Why American films have ignored life under communism.

(Page 3 of 3)

Studio bosses, fearful of bad publicity, announced that they would indeed fire communists, which they had previously refused to do. This was the beginning of the blacklist, Hollywood's version of the conflict of our time, enshrined in such films as The Front (1976), starring Woody Allen and Zero Mostel and written by Walter Bernstein, and the star-studded but bland Guilty by Suspicion (1991). Viewers of such fare could easily conclude that communism scarcely existed except as a source of boundless optimism in the hearts of the country's most creative writers. Much the same message emerged from Julia, the 1977 Jane Fonda vehicle based on an autohagiographical memoir by Lillian Hellman.

Over the years, a number of book-length accounts have taken up the cause, some written by relatives of the blacklisted, invoking "inquisition" and "red scare" in their titles and bristling with terms such as witch-hunt and McCarthyite. The senator from Wisconsin, it should be noted, played no role in Hollywood, whose anti-communists, mostly liberal Democrats, found him an impediment to their cause.

As it plays out in the movies, the blacklist story is vintage Hollywood: black hats vs. white hats. The evil government committee rides into town and, for no apparent reason, makes life miserable for a group of noble artists. In one subplot, the victims survive by selling scripts under fake names. The story carries considerable appeal, though it misses the irony that those who thought capitalism evil continued to take advantage of the kind of market that did not exist in the socialist regimes they extolled.
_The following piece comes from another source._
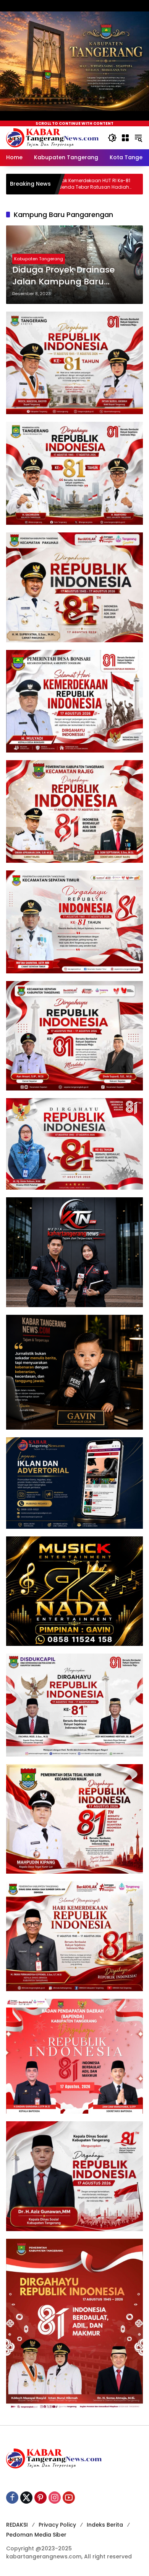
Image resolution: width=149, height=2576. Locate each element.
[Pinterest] (40, 2497)
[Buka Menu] (125, 137)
Albert Maltz championed East Germany, while fellow Hollywood Ten alumnus Lester Cole favored that bastion of artistic freedom, North Korea.

By the 1960s the blacklist was over; Kirk Douglas and Otto Preminger restored the names of blacklisted writers to the credits of the films they actually wrote. The Hollywood Ten and other communist writers were on their way, as Philip Dunne put it, to being "virtually deified." Dunne had been through it all and found the revisionist accounts so distorted that, he said, "I could almost believe that I was reading the chronicle of some mythical kingdom."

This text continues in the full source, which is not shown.